For most of my life I’ve had to snatch away time from the everyday routine to dive into a good book. And for most of my life, I’ve felt guilty about it. Parents and teachers praised my avid interest in reading, but by the time I reached college it wasn’t a hobby anymore. It was one of the driving forces of my life. (My Twitter bio doesn’t say “Obsessed with literature in all forms” for no reason, after all!) But while reading a lot is admired in our culture, it still holds the status of a leisure-time activity.
This is where the guilt comes in.
As writers, we need to be reading. But as writers, we also love to read. And it’s not like we’re voraciously consuming academic journals every day. Sometimes we’re voraciously consuming vampire novels, or spy thrillers, or children’s picture books. It all depends on our forte.
It’s easy to see why some people could mistake this for a leisure-time activity.
The difference is that we are writers. Reading is actually an essential part of our work. Even if we’re striving to write Nobel prize-winning literary fiction, reading the hottest new YA vampire novel still has something to teach us. Every story has something to teach us.

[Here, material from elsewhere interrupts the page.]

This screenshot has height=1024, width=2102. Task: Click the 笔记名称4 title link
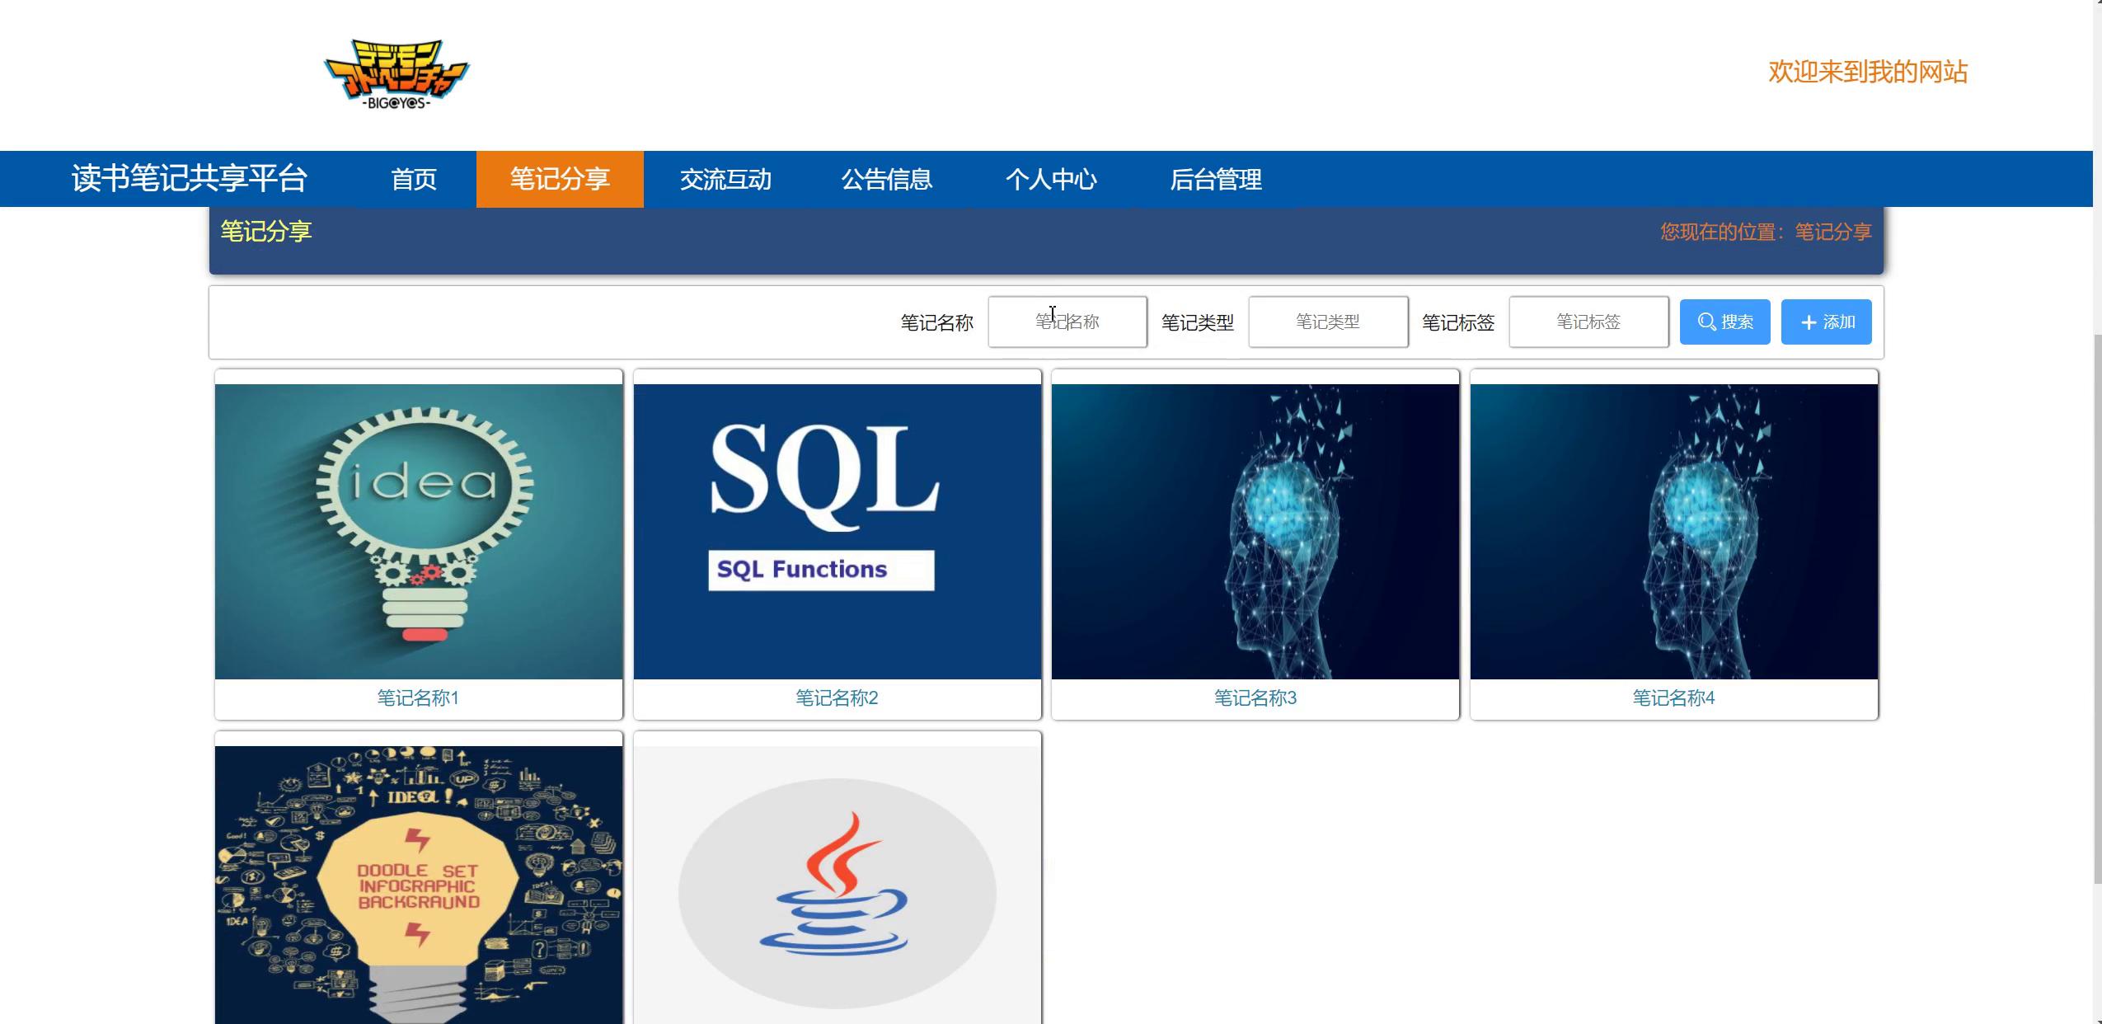(1673, 698)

And as writers, it’s part of our craft to experience as many stories as we possibly can.
Sometimes you will read a book with a writer’s eye. You’ll pick out plot inconsistencies, admire a particularly deft passage of prose, or take note of an original reworking of a familiar trope. Reading in this conscious, careful way can be enormously helpful when it comes to improving your own skill as a writer. The logical half of your brain studies and absorbs what works and what doesn’t.
However, you don’t need to read every book with your writer’s eye to benefit from it. You can also read the good old-fashioned fun way—barreling through, completely sucked in, emotionally reacting to the characters, to their struggles and to their suffering, and then heaving that satisfied sigh at the end when you turn the last page.

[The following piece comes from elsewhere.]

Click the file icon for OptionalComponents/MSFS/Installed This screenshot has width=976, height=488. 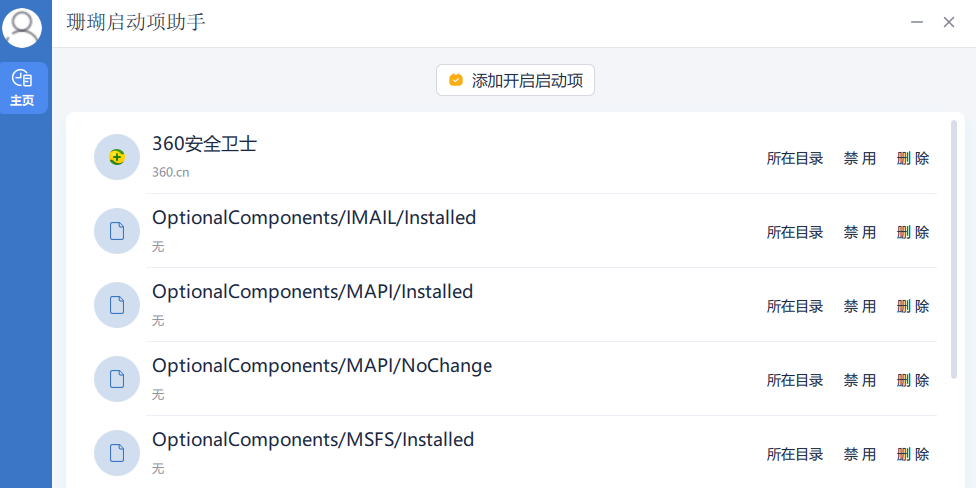pos(117,453)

Reading a book as just-a-regular-reader benefits you just as much as a writer.
When you read a book as a reader, the emotionally intuitive, subconscious part of your brain comes out to play. You may not know how the engine works exactly, but you can still drive that car and feel it underneath you, how it handles the road and the way it steers. Writers are like mechanics in this way. As important as it is to learn how to take the machine apart and put it back together again, it is just as essential to slide behind the wheel and take it out for a spin, to get an understanding of how any driver might feel on the road with it.
So the next time you feel guilty for saying no to something else and curling up with a delicious book instead, remind yourself that you are actually working. The fact that you’re having fun while doing it just happens to be a pleasant side effect.